Joker : folie à deux c'est pourtant du beau cinoche, évocateur et bien filmé, mais l'emballage n'a rien fait contre l'ennui. Le pire, je crois, c'est je n'ai strictement rien ressenti. Ni peur, ni surprise, ni émotion, ni présence d'un sous texte intéressant sur les ravages de l'Amérique ultraviolente ou sur une apocalypse trumpienne. Je n'irais toutefois pas jusqu'à considérer le film comme un saccage, ou le qualifier d'irrespectueux envers le personnage comme certains critiques l'ont fait. Je le considère plus comme une bizarrerie, ratée, mais suffisamment intrigante pour que l'on n'y décèle pas un hommage presque enfantin au cinéma hollywoodien et un clin d'oeil à une forme de décadence de l'industrie de l' "entertainment ".
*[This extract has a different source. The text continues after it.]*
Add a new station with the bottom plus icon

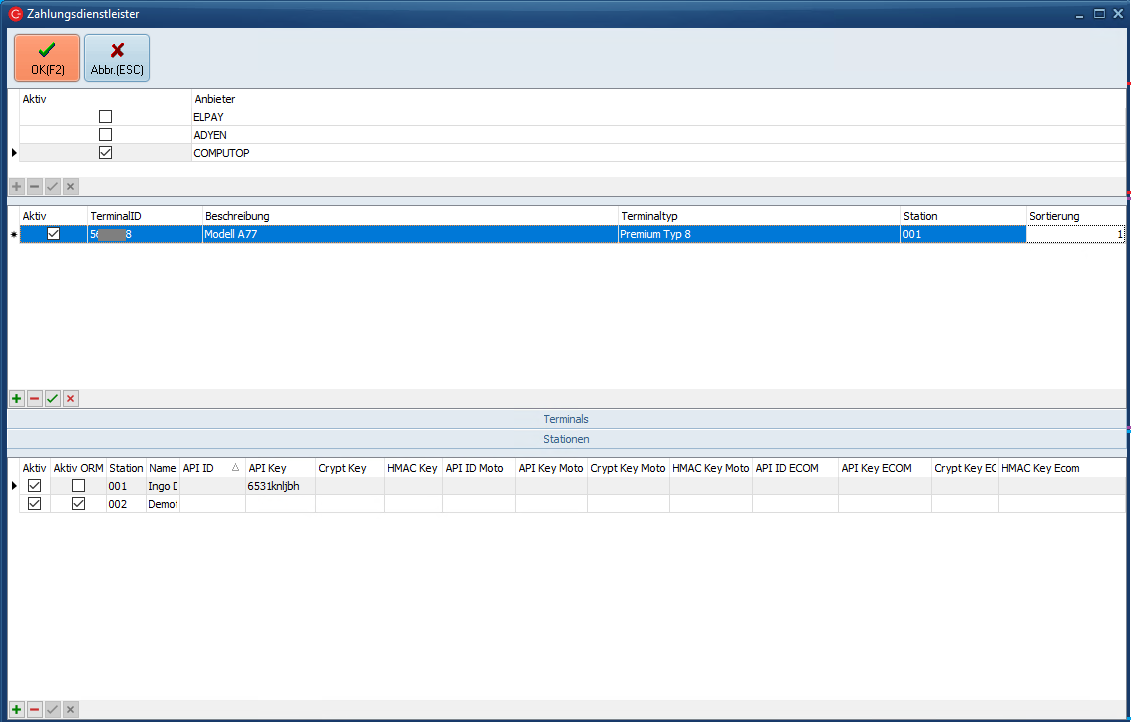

Si à mon sens le film ne fonctionne pas, il faut toutefois reconnaître que Phillips - coscénariste et coproducteur en plus d'être réalisateur - et la Warner ont osé s'aventurer ailleurs, ce qui, dans le contexte d'aujourd'hui, est une posture assez rare. Surtout quand on a ce budget et ces vedettes. Ils ont tenté un pari assez fou au risque de se priver d'une grande partie des recettes espérées. Le public du monde entier dira assez vite s'ils ont eu raison ou non. Or, à en croire les premiers chiffres des box offices américains et européens, il est difficile de croire qu'ils seront pardonnés pour leur audace.
Sortie en salle au Québec le 4 octobre 2024 (Warner Bros).